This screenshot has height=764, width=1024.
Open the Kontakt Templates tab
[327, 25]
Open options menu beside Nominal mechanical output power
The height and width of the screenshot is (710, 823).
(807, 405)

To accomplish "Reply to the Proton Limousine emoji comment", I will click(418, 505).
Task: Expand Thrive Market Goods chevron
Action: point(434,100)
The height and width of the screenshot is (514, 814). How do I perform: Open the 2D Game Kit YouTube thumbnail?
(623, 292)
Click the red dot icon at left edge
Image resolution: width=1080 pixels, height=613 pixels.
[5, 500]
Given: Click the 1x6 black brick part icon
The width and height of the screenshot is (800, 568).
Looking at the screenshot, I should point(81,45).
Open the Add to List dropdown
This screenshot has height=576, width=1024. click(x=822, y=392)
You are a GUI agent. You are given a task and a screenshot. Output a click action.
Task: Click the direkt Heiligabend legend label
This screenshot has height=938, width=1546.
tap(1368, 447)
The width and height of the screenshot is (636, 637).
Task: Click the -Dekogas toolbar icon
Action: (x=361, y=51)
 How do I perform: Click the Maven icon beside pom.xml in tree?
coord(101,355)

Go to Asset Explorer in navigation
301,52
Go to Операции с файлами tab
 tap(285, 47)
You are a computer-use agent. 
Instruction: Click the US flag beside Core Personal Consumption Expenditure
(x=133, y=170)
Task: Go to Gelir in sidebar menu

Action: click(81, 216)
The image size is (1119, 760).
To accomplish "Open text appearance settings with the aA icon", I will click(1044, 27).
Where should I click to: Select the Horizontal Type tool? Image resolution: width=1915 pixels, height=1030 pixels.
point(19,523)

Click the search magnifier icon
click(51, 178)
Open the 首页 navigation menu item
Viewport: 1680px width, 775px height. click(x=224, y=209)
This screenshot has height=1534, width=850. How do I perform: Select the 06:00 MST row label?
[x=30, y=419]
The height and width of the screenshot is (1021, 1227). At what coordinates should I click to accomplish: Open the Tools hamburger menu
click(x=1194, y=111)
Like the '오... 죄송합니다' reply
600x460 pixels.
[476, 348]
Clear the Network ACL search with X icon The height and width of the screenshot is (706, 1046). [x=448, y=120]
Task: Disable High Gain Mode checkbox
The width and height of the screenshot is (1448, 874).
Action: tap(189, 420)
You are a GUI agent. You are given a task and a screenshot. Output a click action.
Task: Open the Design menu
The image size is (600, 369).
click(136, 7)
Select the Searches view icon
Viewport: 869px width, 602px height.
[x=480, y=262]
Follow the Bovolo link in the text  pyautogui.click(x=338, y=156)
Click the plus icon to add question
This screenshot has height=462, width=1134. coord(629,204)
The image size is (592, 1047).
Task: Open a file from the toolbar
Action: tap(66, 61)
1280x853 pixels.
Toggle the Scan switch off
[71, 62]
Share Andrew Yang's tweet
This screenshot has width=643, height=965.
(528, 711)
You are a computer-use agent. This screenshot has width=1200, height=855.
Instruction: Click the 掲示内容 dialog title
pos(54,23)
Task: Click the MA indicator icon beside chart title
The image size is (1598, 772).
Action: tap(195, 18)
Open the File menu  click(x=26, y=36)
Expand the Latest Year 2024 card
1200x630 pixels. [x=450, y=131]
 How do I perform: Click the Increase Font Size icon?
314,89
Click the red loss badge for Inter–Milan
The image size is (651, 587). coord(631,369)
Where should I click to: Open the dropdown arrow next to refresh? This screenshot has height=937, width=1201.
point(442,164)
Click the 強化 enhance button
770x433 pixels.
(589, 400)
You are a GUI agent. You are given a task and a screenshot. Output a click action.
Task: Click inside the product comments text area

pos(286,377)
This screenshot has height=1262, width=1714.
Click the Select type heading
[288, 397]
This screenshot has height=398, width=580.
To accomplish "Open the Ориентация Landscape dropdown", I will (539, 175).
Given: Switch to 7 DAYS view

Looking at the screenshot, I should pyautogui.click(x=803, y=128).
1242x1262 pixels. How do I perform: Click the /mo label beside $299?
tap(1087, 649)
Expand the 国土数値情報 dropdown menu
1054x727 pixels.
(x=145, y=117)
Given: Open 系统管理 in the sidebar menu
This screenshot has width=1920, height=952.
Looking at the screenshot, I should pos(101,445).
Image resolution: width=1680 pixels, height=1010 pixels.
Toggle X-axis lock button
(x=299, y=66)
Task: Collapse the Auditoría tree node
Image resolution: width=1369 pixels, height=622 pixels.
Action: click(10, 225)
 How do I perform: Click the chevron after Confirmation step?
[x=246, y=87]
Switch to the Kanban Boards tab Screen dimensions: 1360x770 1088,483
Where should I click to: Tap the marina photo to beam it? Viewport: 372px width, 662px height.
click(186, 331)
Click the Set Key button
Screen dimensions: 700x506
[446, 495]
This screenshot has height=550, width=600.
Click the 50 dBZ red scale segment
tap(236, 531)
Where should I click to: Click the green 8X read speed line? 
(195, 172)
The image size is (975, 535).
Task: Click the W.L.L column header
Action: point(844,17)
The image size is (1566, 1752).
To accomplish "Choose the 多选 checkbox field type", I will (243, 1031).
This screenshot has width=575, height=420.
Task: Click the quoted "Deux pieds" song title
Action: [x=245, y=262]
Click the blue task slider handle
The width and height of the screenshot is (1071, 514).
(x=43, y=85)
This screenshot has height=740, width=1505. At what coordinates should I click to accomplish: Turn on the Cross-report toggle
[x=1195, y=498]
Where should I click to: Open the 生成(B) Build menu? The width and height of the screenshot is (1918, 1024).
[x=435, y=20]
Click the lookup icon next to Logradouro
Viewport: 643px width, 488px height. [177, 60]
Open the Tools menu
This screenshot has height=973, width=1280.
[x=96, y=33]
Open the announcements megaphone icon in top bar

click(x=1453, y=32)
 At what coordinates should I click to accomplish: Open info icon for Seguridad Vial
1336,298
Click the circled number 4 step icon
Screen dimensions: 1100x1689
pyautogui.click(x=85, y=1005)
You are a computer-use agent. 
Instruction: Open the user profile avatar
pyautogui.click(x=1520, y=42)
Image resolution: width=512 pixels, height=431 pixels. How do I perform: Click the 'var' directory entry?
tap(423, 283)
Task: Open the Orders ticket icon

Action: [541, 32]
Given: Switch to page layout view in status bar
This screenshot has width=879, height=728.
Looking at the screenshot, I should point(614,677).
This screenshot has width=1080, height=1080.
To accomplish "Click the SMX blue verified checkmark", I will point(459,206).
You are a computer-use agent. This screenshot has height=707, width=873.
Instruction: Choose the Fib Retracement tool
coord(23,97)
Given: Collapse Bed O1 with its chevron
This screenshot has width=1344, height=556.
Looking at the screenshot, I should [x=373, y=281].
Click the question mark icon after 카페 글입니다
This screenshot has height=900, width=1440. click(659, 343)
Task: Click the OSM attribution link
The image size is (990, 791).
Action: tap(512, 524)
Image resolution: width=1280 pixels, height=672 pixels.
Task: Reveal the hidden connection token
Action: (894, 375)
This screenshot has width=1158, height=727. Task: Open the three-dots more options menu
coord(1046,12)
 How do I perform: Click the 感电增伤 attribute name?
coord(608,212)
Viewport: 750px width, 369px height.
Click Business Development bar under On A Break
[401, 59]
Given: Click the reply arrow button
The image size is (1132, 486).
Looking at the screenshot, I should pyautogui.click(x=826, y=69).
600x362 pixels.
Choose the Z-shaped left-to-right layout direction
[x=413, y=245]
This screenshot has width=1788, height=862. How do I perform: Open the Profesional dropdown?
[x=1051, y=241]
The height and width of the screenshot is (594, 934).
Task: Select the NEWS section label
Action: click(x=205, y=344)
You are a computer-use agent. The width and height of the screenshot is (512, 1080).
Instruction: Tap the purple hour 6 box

###

Line for line, the material above should be repeated exactly.

● **TASK ANSWER**:
This screenshot has height=764, width=1024.
Open the Kontakt Templates tab
[327, 25]
Open options menu beside Nominal mechanical output power
The height and width of the screenshot is (710, 823).
(807, 405)

To accomplish "Reply to the Proton Limousine emoji comment", I will click(418, 505).
Task: Expand Thrive Market Goods chevron
Action: point(434,100)
The height and width of the screenshot is (514, 814). How do I perform: Open the 2D Game Kit YouTube thumbnail?
(623, 292)
Click the red dot icon at left edge
Image resolution: width=1080 pixels, height=613 pixels.
[5, 500]
Given: Click the 1x6 black brick part icon
The width and height of the screenshot is (800, 568).
Looking at the screenshot, I should point(81,45).
Open the Add to List dropdown
This screenshot has height=576, width=1024. click(x=822, y=392)
You are a GUI agent. You are given a task and a screenshot. Output a click action.
Task: Click the direkt Heiligabend legend label
This screenshot has height=938, width=1546.
tap(1368, 447)
The width and height of the screenshot is (636, 637).
Task: Click the -Dekogas toolbar icon
Action: (x=361, y=51)
 How do I perform: Click the Maven icon beside pom.xml in tree?
coord(101,355)

Go to Asset Explorer in navigation
301,52
Go to Операции с файлами tab
 tap(285, 47)
You are a computer-use agent. 
Instruction: Click the US flag beside Core Personal Consumption Expenditure
(x=133, y=170)
Task: Go to Gelir in sidebar menu

Action: click(81, 216)
The image size is (1119, 760).
To accomplish "Open text appearance settings with the aA icon", I will click(1044, 27).
Where should I click to: Select the Horizontal Type tool? Image resolution: width=1915 pixels, height=1030 pixels.
point(19,523)

Click the search magnifier icon
click(51, 178)
Open the 首页 navigation menu item
Viewport: 1680px width, 775px height. click(x=224, y=209)
This screenshot has height=1534, width=850. How do I perform: Select the 06:00 MST row label?
[x=30, y=419]
The height and width of the screenshot is (1021, 1227). At what coordinates should I click to accomplish: Open the Tools hamburger menu
click(x=1194, y=111)
Like the '오... 죄송합니다' reply
600x460 pixels.
[476, 348]
Clear the Network ACL search with X icon The height and width of the screenshot is (706, 1046). [x=448, y=120]
Task: Disable High Gain Mode checkbox
The width and height of the screenshot is (1448, 874).
Action: tap(189, 420)
You are a GUI agent. You are given a task and a screenshot. Output a click action.
Task: Open the Design menu
The image size is (600, 369).
click(136, 7)
Select the Searches view icon
Viewport: 869px width, 602px height.
[x=480, y=262]
Follow the Bovolo link in the text  pyautogui.click(x=338, y=156)
Click the plus icon to add question
This screenshot has height=462, width=1134. coord(629,204)
The image size is (592, 1047).
Task: Open a file from the toolbar
Action: tap(66, 61)
1280x853 pixels.
Toggle the Scan switch off
[71, 62]
Share Andrew Yang's tweet
This screenshot has width=643, height=965.
(528, 711)
You are a computer-use agent. This screenshot has width=1200, height=855.
Instruction: Click the 掲示内容 dialog title
pos(54,23)
Task: Click the MA indicator icon beside chart title
The image size is (1598, 772).
Action: tap(195, 18)
Open the File menu  click(x=26, y=36)
Expand the Latest Year 2024 card
1200x630 pixels. [x=450, y=131]
 How do I perform: Click the Increase Font Size icon?
314,89
Click the red loss badge for Inter–Milan
The image size is (651, 587). coord(631,369)
Where should I click to: Open the dropdown arrow next to refresh? This screenshot has height=937, width=1201.
point(442,164)
Click the 強化 enhance button
770x433 pixels.
(589, 400)
You are a GUI agent. You are given a task and a screenshot. Output a click action.
Task: Click inside the product comments text area

pos(286,377)
This screenshot has height=1262, width=1714.
Click the Select type heading
[288, 397]
This screenshot has height=398, width=580.
To accomplish "Open the Ориентация Landscape dropdown", I will (539, 175).
Given: Switch to 7 DAYS view

Looking at the screenshot, I should pyautogui.click(x=803, y=128).
1242x1262 pixels. How do I perform: Click the /mo label beside $299?
tap(1087, 649)
Expand the 国土数値情報 dropdown menu
1054x727 pixels.
(x=145, y=117)
Given: Open 系统管理 in the sidebar menu
This screenshot has width=1920, height=952.
Looking at the screenshot, I should pos(101,445).
Image resolution: width=1680 pixels, height=1010 pixels.
Toggle X-axis lock button
(x=299, y=66)
Task: Collapse the Auditoría tree node
Image resolution: width=1369 pixels, height=622 pixels.
Action: click(10, 225)
 How do I perform: Click the chevron after Confirmation step?
[x=246, y=87]
Switch to the Kanban Boards tab Screen dimensions: 1360x770 1088,483
Where should I click to: Tap the marina photo to beam it? Viewport: 372px width, 662px height.
click(186, 331)
Click the Set Key button
Screen dimensions: 700x506
[446, 495]
This screenshot has height=550, width=600.
Click the 50 dBZ red scale segment
tap(236, 531)
Where should I click to: Click the green 8X read speed line? 
(195, 172)
The image size is (975, 535).
Task: Click the W.L.L column header
Action: point(844,17)
The image size is (1566, 1752).
To accomplish "Choose the 多选 checkbox field type", I will (243, 1031).
This screenshot has width=575, height=420.
Task: Click the quoted "Deux pieds" song title
Action: [x=245, y=262]
Click the blue task slider handle
The width and height of the screenshot is (1071, 514).
(x=43, y=85)
This screenshot has height=740, width=1505. At what coordinates should I click to accomplish: Turn on the Cross-report toggle
[x=1195, y=498]
Where should I click to: Open the 生成(B) Build menu? The width and height of the screenshot is (1918, 1024).
[x=435, y=20]
Click the lookup icon next to Logradouro
Viewport: 643px width, 488px height. [177, 60]
Open the Tools menu
This screenshot has height=973, width=1280.
[x=96, y=33]
Open the announcements megaphone icon in top bar

click(x=1453, y=32)
 At what coordinates should I click to accomplish: Open info icon for Seguridad Vial
1336,298
Click the circled number 4 step icon
Screen dimensions: 1100x1689
pyautogui.click(x=85, y=1005)
You are a computer-use agent. 
Instruction: Open the user profile avatar
pyautogui.click(x=1520, y=42)
Image resolution: width=512 pixels, height=431 pixels. How do I perform: Click the 'var' directory entry?
tap(423, 283)
Task: Open the Orders ticket icon

Action: [541, 32]
Given: Switch to page layout view in status bar
This screenshot has width=879, height=728.
Looking at the screenshot, I should point(614,677).
This screenshot has width=1080, height=1080.
To accomplish "Click the SMX blue verified checkmark", I will point(459,206).
You are a computer-use agent. This screenshot has height=707, width=873.
Instruction: Choose the Fib Retracement tool
coord(23,97)
Given: Collapse Bed O1 with its chevron
This screenshot has width=1344, height=556.
Looking at the screenshot, I should [x=373, y=281].
Click the question mark icon after 카페 글입니다
This screenshot has height=900, width=1440. click(659, 343)
Task: Click the OSM attribution link
The image size is (990, 791).
Action: tap(512, 524)
Image resolution: width=1280 pixels, height=672 pixels.
Task: Reveal the hidden connection token
Action: (894, 375)
This screenshot has width=1158, height=727. Task: Open the three-dots more options menu
coord(1046,12)
 How do I perform: Click the 感电增伤 attribute name?
coord(608,212)
Viewport: 750px width, 369px height.
Click Business Development bar under On A Break
[401, 59]
Given: Click the reply arrow button
The image size is (1132, 486).
Looking at the screenshot, I should pyautogui.click(x=826, y=69).
600x362 pixels.
Choose the Z-shaped left-to-right layout direction
[x=413, y=245]
This screenshot has width=1788, height=862. How do I perform: Open the Profesional dropdown?
[x=1051, y=241]
The height and width of the screenshot is (594, 934).
Task: Select the NEWS section label
Action: click(x=205, y=344)
You are a computer-use agent. The width and height of the screenshot is (512, 1080).
Instruction: Tap the purple hour 6 box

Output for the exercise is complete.